REQUIREMENT » Every line of the records below that holds the word "into" belongs in the answer.
-- PROVIDED MATERIAL follows --
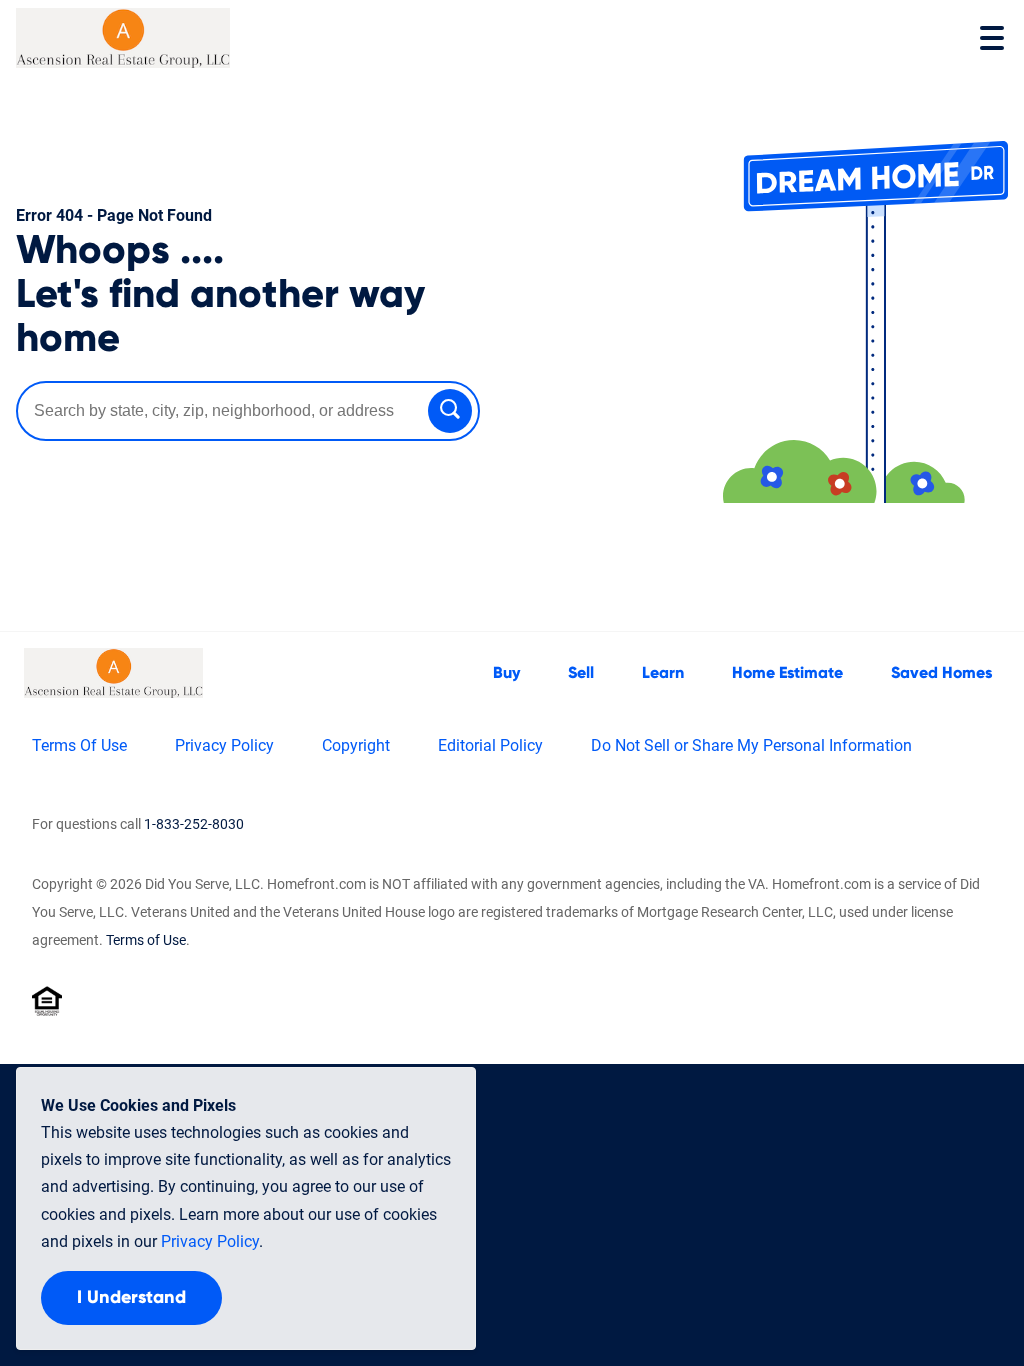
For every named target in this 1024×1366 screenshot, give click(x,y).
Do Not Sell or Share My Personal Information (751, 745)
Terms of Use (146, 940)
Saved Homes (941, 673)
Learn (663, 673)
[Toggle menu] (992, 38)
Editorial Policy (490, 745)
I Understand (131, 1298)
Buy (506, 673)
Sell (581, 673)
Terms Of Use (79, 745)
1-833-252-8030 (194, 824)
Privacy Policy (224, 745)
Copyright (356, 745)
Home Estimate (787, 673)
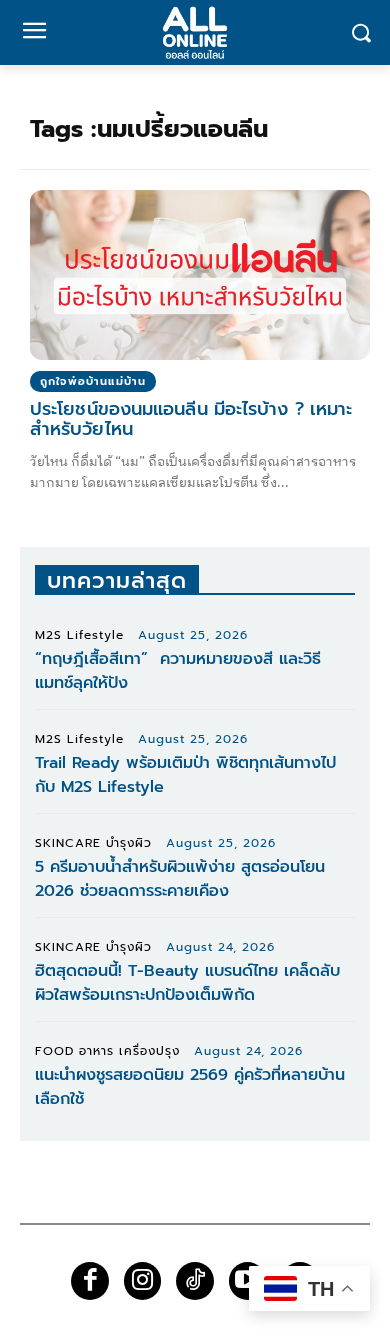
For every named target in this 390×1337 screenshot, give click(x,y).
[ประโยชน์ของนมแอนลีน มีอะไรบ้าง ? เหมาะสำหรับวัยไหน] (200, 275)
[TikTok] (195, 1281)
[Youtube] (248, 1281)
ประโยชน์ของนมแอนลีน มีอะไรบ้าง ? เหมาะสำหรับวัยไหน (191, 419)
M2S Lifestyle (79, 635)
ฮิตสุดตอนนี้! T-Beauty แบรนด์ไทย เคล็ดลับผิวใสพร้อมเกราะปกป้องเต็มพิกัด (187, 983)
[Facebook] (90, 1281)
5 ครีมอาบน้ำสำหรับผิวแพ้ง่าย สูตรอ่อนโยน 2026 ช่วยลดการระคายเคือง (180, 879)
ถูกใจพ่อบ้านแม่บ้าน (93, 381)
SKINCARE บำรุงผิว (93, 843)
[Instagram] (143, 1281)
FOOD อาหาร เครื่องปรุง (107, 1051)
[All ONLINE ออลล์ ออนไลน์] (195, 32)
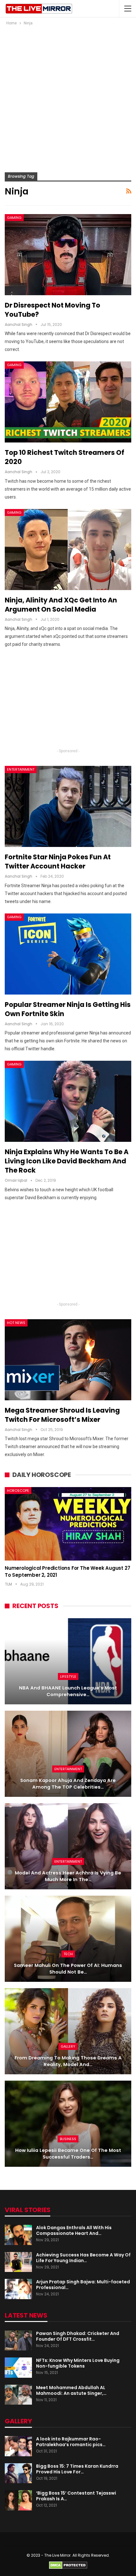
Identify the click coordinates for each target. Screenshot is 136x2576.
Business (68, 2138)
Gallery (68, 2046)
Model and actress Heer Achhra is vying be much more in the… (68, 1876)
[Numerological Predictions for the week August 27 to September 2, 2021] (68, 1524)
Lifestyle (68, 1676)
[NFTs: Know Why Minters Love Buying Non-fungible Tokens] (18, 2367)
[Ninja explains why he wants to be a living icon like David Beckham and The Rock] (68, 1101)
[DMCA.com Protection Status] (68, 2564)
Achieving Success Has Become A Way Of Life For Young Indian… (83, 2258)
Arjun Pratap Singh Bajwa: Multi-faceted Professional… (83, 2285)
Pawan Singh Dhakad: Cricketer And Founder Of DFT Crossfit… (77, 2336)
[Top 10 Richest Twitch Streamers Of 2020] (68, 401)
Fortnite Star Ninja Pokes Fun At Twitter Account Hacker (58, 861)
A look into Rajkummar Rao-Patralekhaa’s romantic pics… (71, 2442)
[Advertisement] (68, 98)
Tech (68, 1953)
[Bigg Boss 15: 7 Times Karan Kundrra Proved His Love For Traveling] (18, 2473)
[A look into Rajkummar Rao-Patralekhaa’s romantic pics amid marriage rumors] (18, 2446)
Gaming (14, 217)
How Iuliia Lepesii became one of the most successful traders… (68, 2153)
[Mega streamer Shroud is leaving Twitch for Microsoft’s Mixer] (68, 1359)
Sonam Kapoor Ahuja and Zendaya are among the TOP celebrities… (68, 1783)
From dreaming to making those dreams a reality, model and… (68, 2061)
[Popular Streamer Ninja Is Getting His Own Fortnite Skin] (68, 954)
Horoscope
-- PROVIDED MATERIAL concluded --
WRITTEN RESPONSE »
A look into Rajkummar Rao-Patralekhaa’s romantic pics… (71, 2442)
[A look into Rajkummar Rao-Patralekhaa’s romantic pics amid marriage rumors] (18, 2446)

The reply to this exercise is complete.